CW: Holy Food is not an academic book (though I researched and wrote it with academic rigor) and is for general readers. I feel that images provide another form of information for readers to fully understand what people believe.

I think it’s also too easy to take the cheap shot and mock people who followed religious gurus or charlatans. As a researcher and cookbook collector, I’ve felt that there is too much great visual language lost when we don’t see contextual images. Seeing pictures of people laughing at Jonestown adds nuance to the story we think we know. Seeing George Washington Carver as a vigorous young man standing in a field of his hybrid plants communicates so much about him. Moreso when most images of Carver online and in books depict him as an old man.

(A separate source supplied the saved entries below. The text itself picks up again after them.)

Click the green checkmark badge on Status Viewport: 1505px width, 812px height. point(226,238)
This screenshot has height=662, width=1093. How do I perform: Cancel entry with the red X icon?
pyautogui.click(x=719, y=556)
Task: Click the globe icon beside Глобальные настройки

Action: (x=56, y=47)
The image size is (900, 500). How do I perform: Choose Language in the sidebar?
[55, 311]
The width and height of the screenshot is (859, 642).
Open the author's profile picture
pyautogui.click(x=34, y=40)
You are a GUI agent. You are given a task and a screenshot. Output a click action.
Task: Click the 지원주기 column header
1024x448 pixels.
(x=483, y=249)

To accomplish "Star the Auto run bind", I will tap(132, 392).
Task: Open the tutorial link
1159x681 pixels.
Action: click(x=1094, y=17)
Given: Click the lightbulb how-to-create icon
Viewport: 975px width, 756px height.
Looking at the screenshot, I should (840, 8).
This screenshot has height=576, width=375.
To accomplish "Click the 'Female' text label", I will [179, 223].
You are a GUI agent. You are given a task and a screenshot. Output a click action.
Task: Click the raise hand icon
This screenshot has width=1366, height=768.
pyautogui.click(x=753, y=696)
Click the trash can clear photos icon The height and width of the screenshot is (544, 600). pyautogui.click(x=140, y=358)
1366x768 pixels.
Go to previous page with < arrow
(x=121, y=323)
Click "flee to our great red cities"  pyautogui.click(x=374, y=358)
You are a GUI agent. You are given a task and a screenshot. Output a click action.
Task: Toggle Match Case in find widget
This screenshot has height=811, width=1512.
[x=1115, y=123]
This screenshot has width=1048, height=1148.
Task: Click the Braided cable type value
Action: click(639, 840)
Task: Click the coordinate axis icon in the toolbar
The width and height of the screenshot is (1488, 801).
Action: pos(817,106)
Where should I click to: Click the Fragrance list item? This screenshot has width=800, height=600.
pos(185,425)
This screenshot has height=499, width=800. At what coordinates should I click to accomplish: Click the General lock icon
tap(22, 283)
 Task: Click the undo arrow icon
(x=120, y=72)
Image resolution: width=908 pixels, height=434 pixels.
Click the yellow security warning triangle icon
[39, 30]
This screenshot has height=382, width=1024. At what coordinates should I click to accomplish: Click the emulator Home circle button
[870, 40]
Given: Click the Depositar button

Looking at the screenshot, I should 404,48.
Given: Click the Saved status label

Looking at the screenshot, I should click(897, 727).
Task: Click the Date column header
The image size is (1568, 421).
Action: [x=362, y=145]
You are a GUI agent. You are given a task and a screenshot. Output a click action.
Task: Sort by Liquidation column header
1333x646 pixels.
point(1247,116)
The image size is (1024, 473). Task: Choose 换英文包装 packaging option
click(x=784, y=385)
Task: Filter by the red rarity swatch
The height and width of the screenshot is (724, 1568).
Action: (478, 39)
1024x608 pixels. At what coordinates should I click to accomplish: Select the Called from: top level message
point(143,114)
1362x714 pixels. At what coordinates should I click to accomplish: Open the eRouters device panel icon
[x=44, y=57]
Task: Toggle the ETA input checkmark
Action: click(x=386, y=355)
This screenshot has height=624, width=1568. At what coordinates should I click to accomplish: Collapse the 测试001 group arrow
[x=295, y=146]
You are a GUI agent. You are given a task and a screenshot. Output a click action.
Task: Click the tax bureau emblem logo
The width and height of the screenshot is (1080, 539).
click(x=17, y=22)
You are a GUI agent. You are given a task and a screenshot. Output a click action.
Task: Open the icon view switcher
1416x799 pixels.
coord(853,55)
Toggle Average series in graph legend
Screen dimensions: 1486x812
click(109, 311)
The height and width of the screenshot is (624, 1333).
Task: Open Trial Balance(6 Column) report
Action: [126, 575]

I spent time (maybe too much time) in museums and libraries seeking out images. Oftentimes finding one image would lead to others. Pictures of Nation of Islam founder Wallace Farad (sometimes Fard) are notoriously rare. On an unrelated trip to Detroit, I visited the main library who holds the Detroit Free Press photo archives and within minutes—and with the invaluable assistance of the librarians—I found an image of Farad. Even the librarians were thrilled. And of course, in the case of many of the 20th century groups, they have images of their members and founders. Most groups were happy to share images. That they were willing to share was based on my approach to the material, I tried to refrain from judging any group or their beliefs unless those beliefs were coercive and destructive.

EB: If you had your own cult, what would the cuisine be like?

CW: I mentioned that I’m a vegetarian with a sweet tooth, so my cuisine would be most similar to the Hare Krishna diet but with more cakes, pies, and cookies. I would also sacralize chocolate into a ritual that gives me the authority to eat a few candy bars per day. Not a very healthy diet but when one declares themselves godhead, anything goes.

EB: Thanks for talking with us.

CW: Thank you for your interest! My hope above all else is that readers marvel at how relatively small groups and individuals have an outsized influence on our modern food.